_Provided information_.

= = =

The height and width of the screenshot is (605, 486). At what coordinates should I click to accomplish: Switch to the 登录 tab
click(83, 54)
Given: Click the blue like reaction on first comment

= = =

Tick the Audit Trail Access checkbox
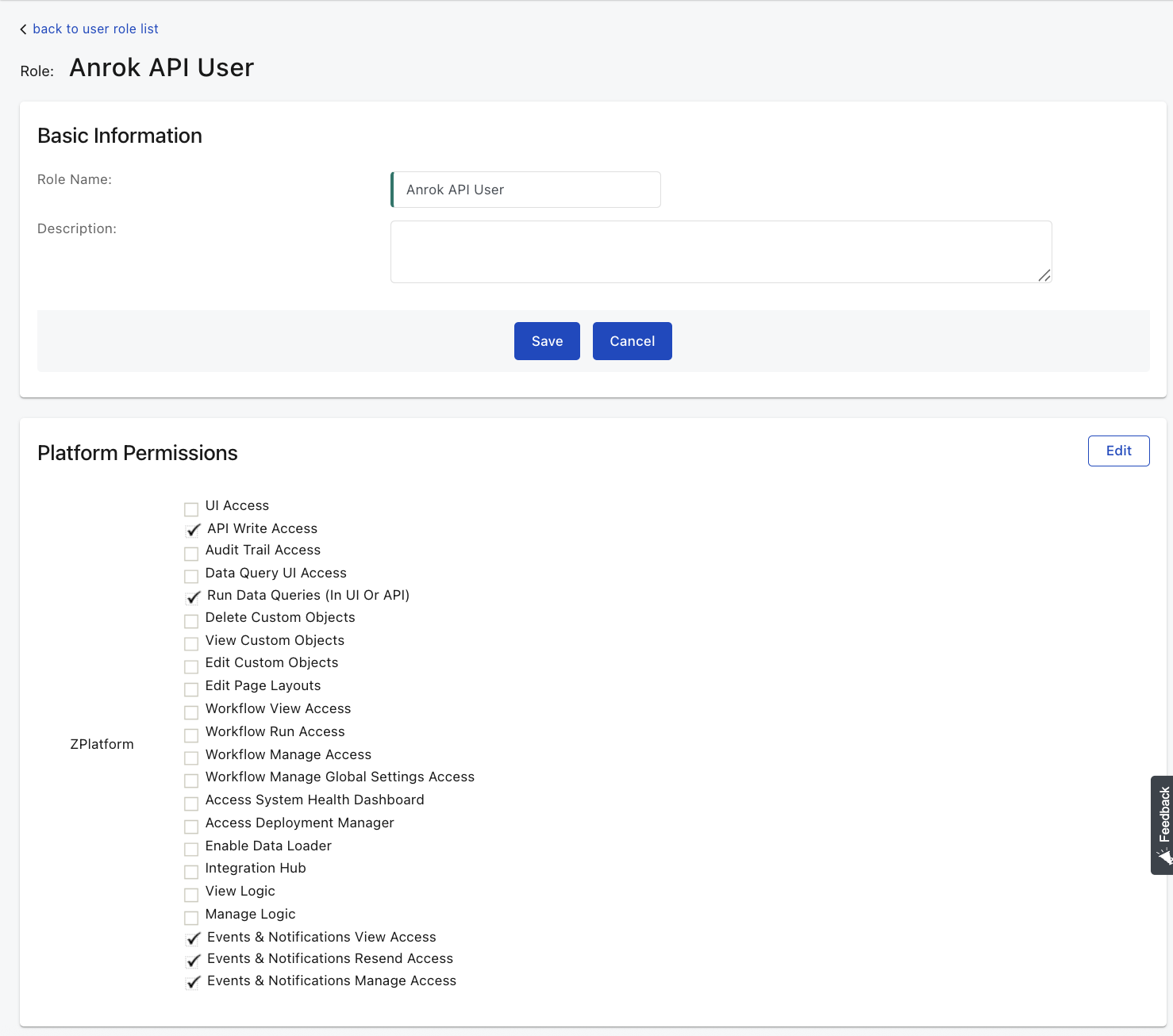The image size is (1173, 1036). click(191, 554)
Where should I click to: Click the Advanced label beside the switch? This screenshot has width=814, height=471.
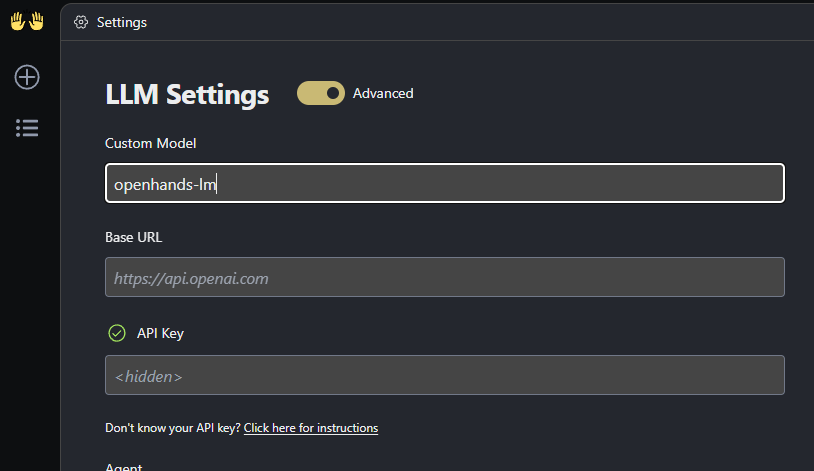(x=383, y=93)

= = =

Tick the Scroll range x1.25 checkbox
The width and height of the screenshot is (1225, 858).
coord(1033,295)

= = =

In the entries above, find the line with "The height and" and the line with "Given: Click the", then set down exactly those two and every line between them, nothing else.

_Solution below_.
The height and width of the screenshot is (605, 486). At what coordinates should I click to accomplish: Switch to the 登录 tab
click(83, 54)
Given: Click the blue like reaction on first comment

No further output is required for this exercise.